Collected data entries
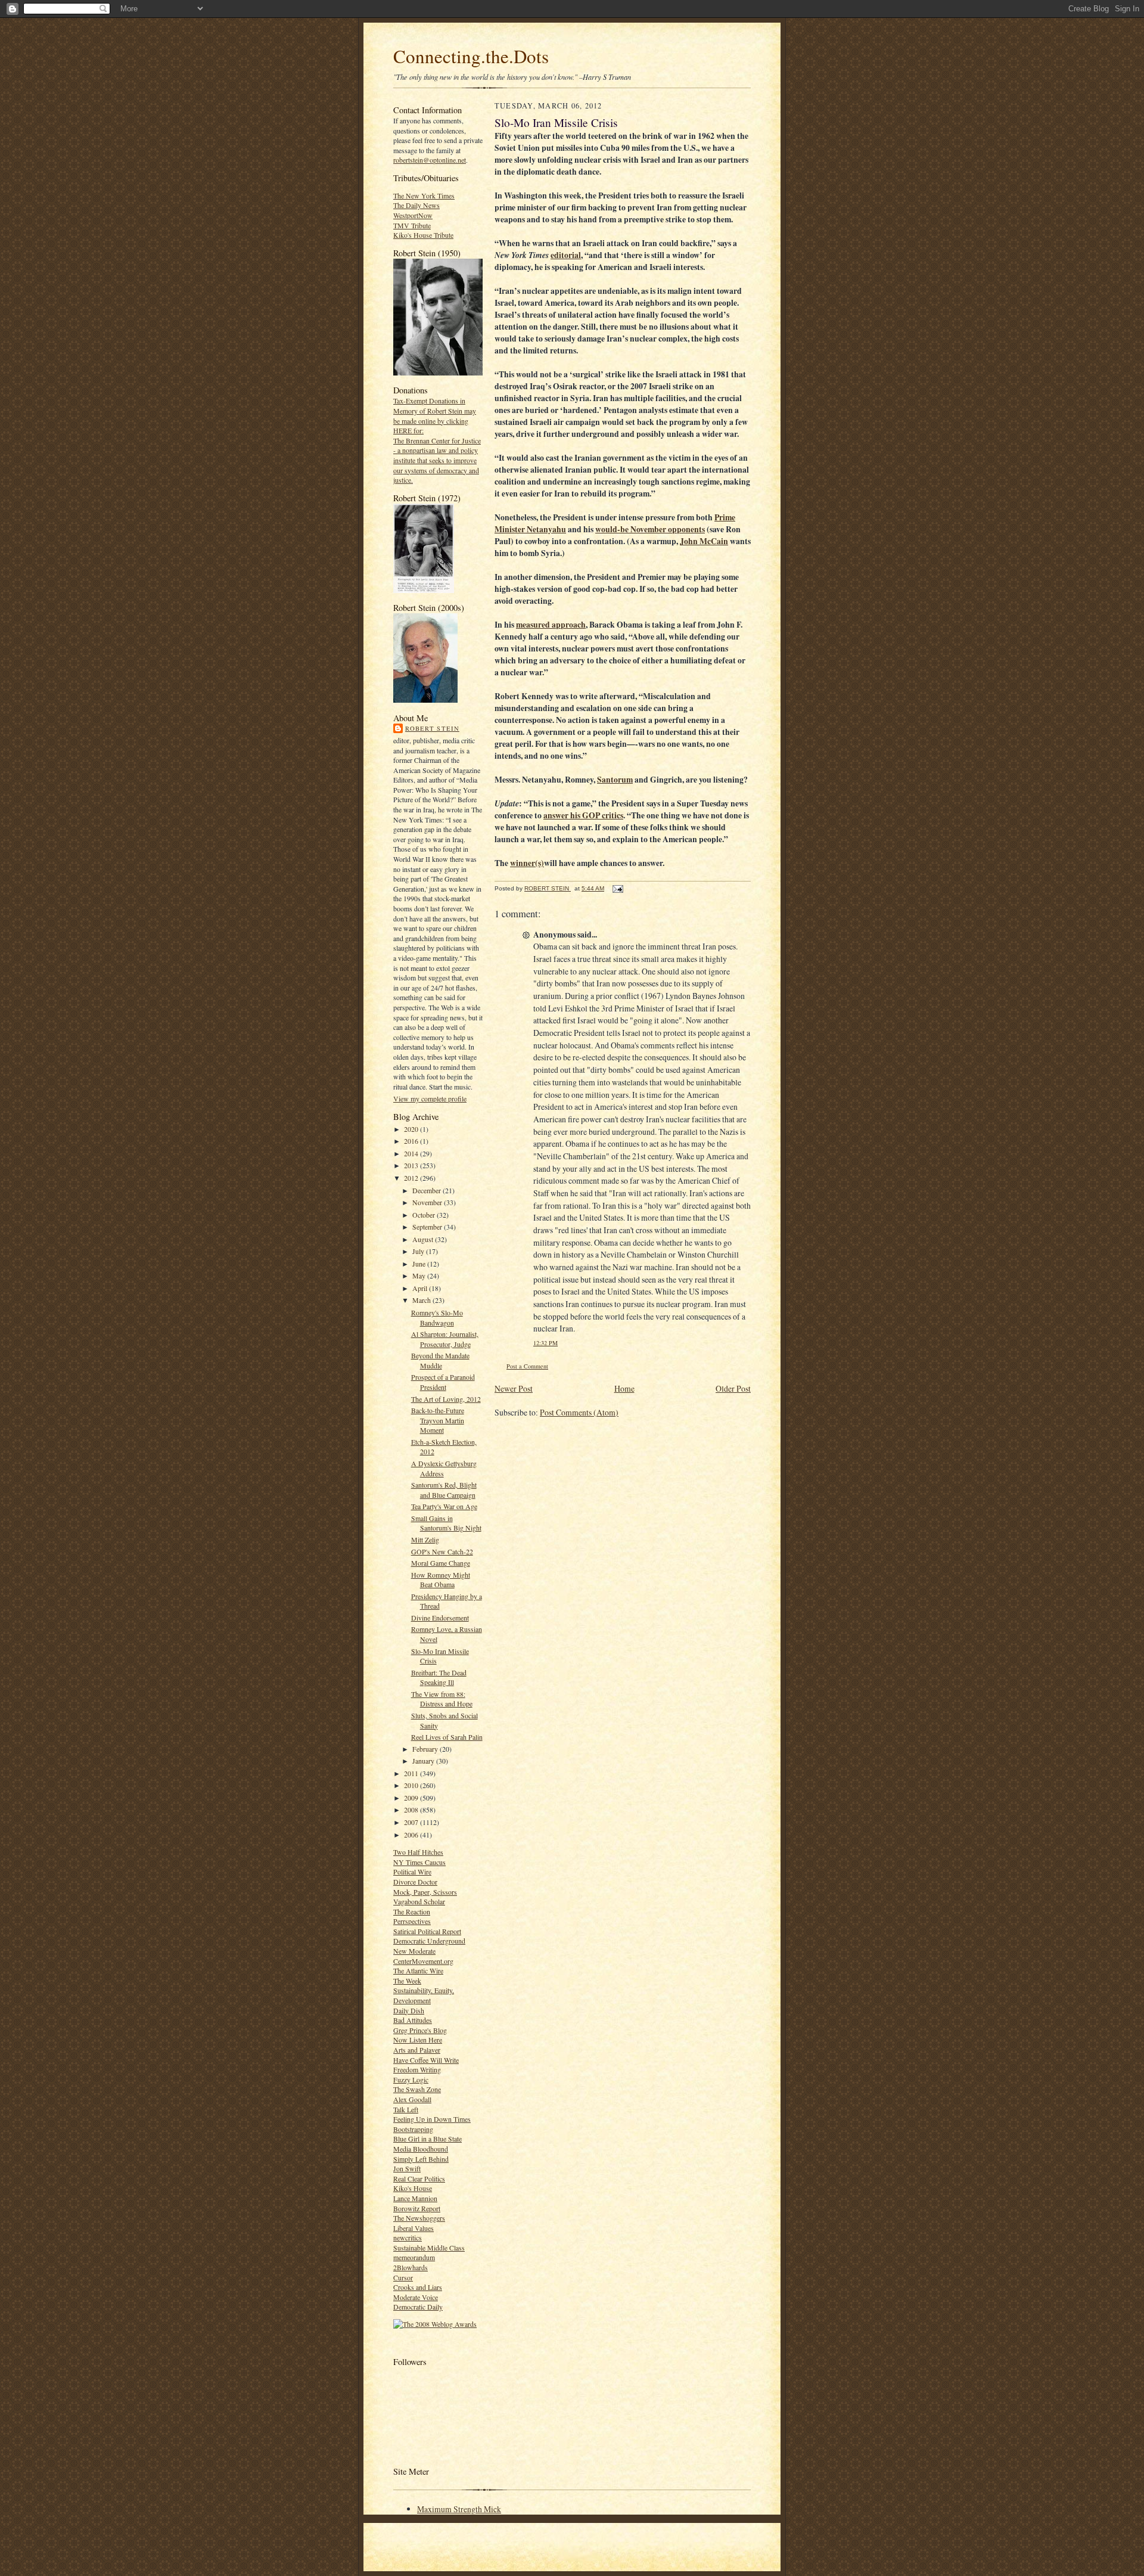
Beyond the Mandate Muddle (440, 1360)
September (428, 1226)
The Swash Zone (417, 2089)
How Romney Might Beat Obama (440, 1580)
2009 (412, 1797)
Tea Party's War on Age (444, 1506)
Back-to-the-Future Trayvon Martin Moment (437, 1420)
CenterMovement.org (423, 1961)
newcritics (407, 2237)
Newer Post (514, 1388)
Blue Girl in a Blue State (427, 2138)
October (424, 1214)
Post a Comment (527, 1366)
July (419, 1251)
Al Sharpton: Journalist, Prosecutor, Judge (444, 1339)
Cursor (403, 2277)
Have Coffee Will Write (426, 2060)
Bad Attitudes (412, 2020)
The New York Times (424, 195)
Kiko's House (412, 2188)
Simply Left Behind (421, 2159)
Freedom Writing (417, 2069)
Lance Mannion (415, 2198)
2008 (412, 1809)
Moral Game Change (440, 1563)
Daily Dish (408, 2010)
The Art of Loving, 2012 (446, 1399)
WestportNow (413, 215)
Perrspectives (412, 1921)
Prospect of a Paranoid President (443, 1382)
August (423, 1239)
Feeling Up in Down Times (432, 2119)
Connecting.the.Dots (471, 56)
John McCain (704, 541)
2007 (412, 1822)
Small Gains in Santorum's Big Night (446, 1523)
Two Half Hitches (418, 1852)
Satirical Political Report (427, 1931)
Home (624, 1388)
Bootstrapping (413, 2129)
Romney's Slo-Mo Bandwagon (437, 1317)
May (419, 1275)
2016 (412, 1141)
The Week (407, 1980)
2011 (412, 1773)
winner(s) (527, 863)
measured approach (551, 625)
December (427, 1190)
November (428, 1202)
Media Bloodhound (420, 2148)
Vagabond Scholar (419, 1901)
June (419, 1263)
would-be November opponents (650, 529)
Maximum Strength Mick (459, 2509)
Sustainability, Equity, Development (423, 1995)
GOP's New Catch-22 (442, 1551)
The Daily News (416, 205)
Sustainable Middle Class (429, 2247)
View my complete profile (430, 1098)
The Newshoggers (419, 2218)
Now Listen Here (417, 2039)
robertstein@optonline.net (429, 160)
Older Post (733, 1388)
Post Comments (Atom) (579, 1412)
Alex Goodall (412, 2099)
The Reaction (411, 1911)
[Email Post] (617, 888)
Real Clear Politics (419, 2178)
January (424, 1760)
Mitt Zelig (425, 1539)
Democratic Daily (418, 2306)
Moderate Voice (415, 2297)
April (420, 1288)
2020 (412, 1129)
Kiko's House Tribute (423, 235)
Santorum (615, 780)
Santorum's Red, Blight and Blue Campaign (444, 1490)
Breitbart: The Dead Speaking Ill (439, 1677)
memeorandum (414, 2257)
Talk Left (405, 2109)
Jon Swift (407, 2168)
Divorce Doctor (415, 1881)
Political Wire (412, 1871)
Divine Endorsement (440, 1617)
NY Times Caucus (419, 1862)
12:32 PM (545, 1343)
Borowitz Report (416, 2208)
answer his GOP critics (583, 815)
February (426, 1748)
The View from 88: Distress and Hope (441, 1699)
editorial (566, 255)
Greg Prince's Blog (420, 2030)
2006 (412, 1834)
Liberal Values (413, 2228)
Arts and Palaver (416, 2049)
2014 (412, 1153)
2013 (412, 1165)
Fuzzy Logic (410, 2079)
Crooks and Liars (417, 2287)
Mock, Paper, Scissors (425, 1892)
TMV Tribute (412, 225)
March (422, 1300)
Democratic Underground (429, 1940)
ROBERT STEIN (432, 728)
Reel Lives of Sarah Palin (447, 1737)
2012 (412, 1178)
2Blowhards (410, 2267)
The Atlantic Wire (418, 1970)
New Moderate (414, 1951)
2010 (412, 1785)
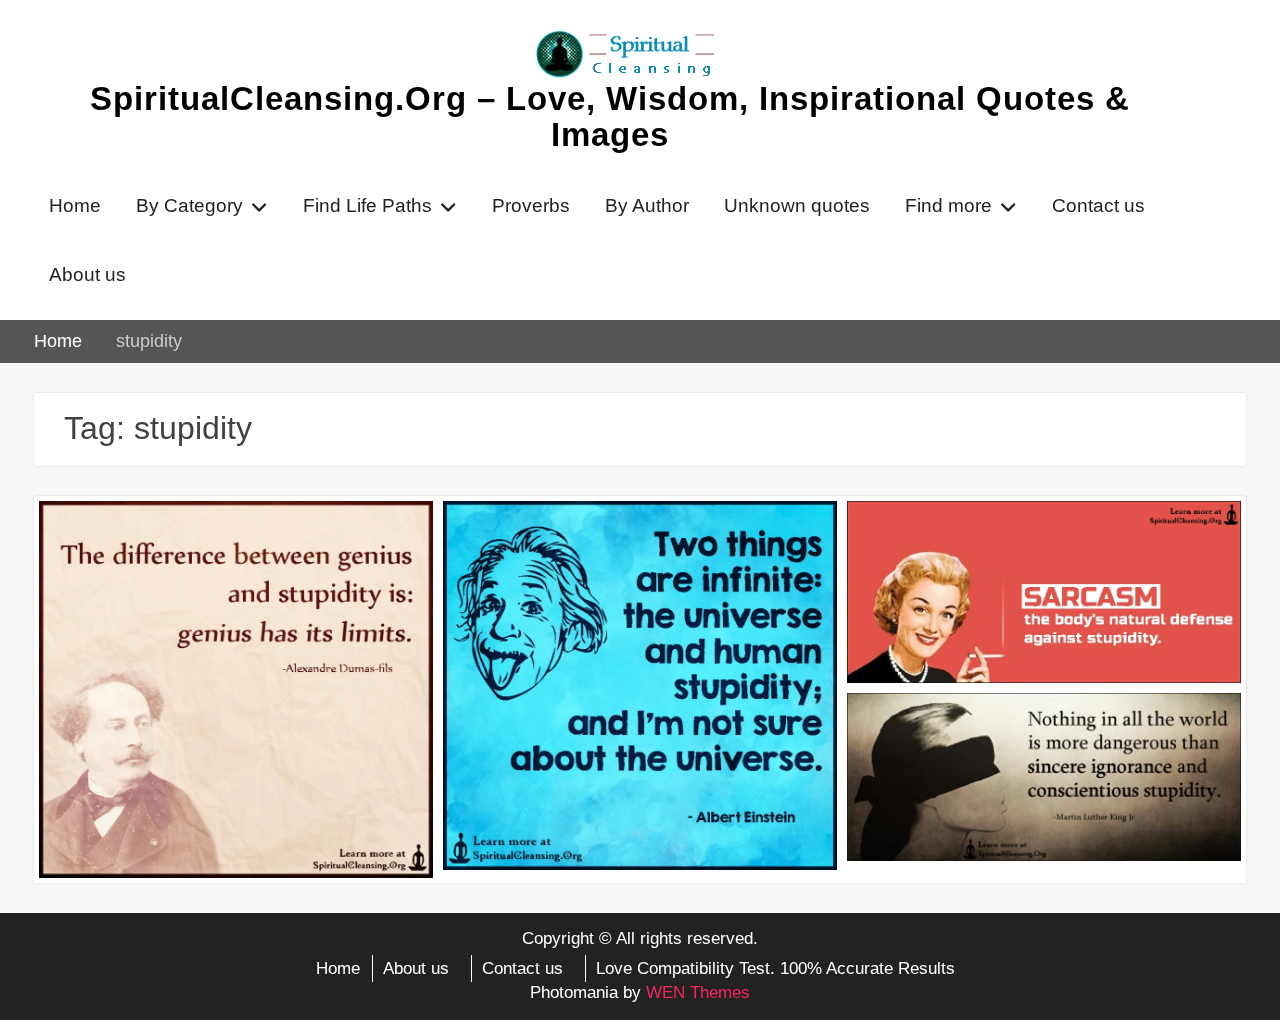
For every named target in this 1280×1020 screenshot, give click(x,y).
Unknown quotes (797, 205)
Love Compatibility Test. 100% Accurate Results (775, 968)
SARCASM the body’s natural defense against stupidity (1036, 545)
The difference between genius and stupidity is (216, 545)
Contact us (1098, 205)
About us (87, 274)
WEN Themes (698, 992)
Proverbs (531, 205)
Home (75, 205)
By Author (647, 205)
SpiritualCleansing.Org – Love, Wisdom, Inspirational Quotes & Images (610, 116)
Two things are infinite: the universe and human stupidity (638, 545)
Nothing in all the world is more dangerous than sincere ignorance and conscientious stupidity (1038, 749)
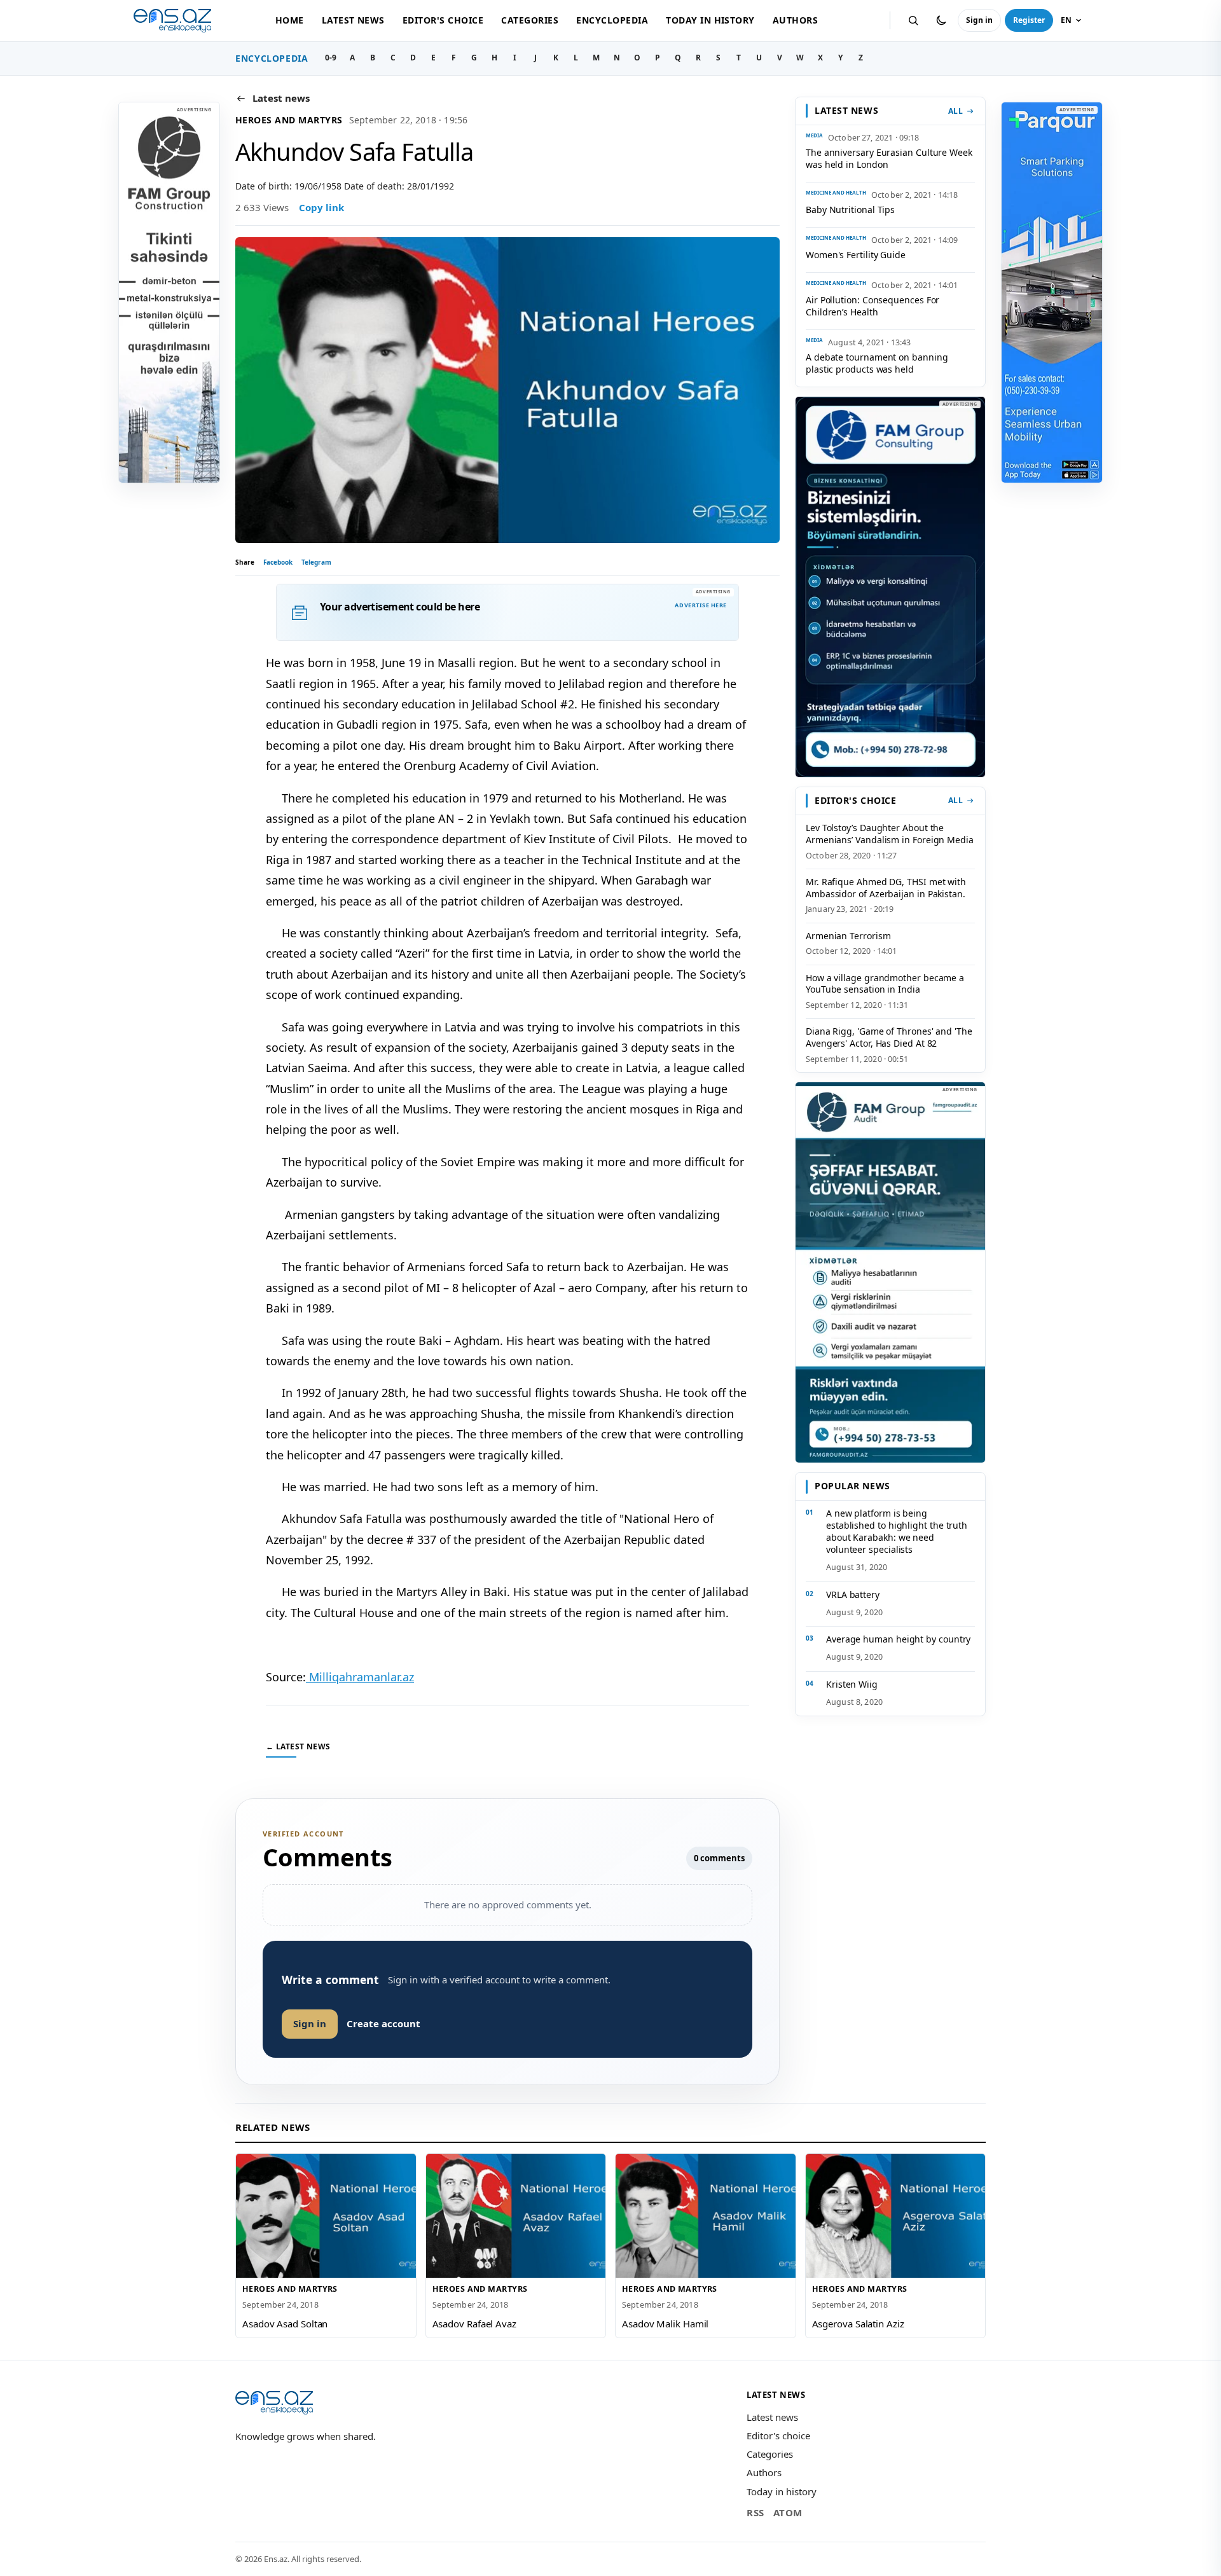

**Exercise directions**: Reproduce only the lines from the first line of the entries through the line containing "The Reaction (411, 1911)", exactly and with both ends kept. Omit the pictures.

**Answer to this problem**:
Beyond the Mandate Muddle (440, 1360)
September (428, 1226)
The Swash Zone (417, 2089)
How Romney Might Beat Obama (440, 1580)
2009 (412, 1797)
Tea Party's War on Age (444, 1506)
Back-to-the-Future Trayvon Martin Moment (437, 1420)
CenterMovement.org (423, 1961)
newcritics (407, 2237)
Newer Post (514, 1388)
Blue Girl in a Blue State (427, 2138)
October (424, 1214)
Post a Comment (527, 1366)
July (419, 1251)
Al Sharpton: Journalist, Prosecutor, Judge (444, 1339)
Cursor (403, 2277)
Have Coffee Will Write (426, 2060)
Bad Attitudes (412, 2020)
The New York Times (424, 195)
Kiko's House (412, 2188)
Simply Left Behind (421, 2159)
Freedom Writing (417, 2069)
Lance Mannion (415, 2198)
2008 (412, 1809)
Moral Game Change (440, 1563)
Daily Dish (408, 2010)
The Art of Loving, 2012 (446, 1399)
WestportNow (413, 215)
Perrspectives (412, 1921)
Prospect of a Paranoid President (443, 1382)
August (423, 1239)
Feeling Up in Down Times (432, 2119)
Connecting.the.Dots (471, 56)
John McCain (704, 541)
2007 (412, 1822)
Small Gains in Santorum's Big Night (446, 1523)
Two Half Hitches (418, 1852)
Satirical Political Report (427, 1931)
Home (624, 1388)
Bootstrapping (413, 2129)
Romney's Slo-Mo Bandwagon (437, 1317)
May (419, 1275)
2016 (412, 1141)
The Week (407, 1980)
2011 (412, 1773)
winner(s) (527, 863)
measured approach (551, 625)
December (427, 1190)
November (428, 1202)
Media Bloodhound (420, 2148)
Vagabond Scholar (419, 1901)
June (419, 1263)
would-be November opponents (650, 529)
Maximum Strength Mick (459, 2509)
Sustainability, Equity, Development (423, 1995)
GOP's New Catch-22 (442, 1551)
The Daily News (416, 205)
Sustainable Middle Class (429, 2247)
View my complete profile (430, 1098)
The Newshoggers (419, 2218)
Now Listen Here (417, 2039)
robertstein@optonline.net (429, 160)
Older Post (733, 1388)
Post Comments (Atom) (579, 1412)
Alex Goodall (412, 2099)
The Reaction (411, 1911)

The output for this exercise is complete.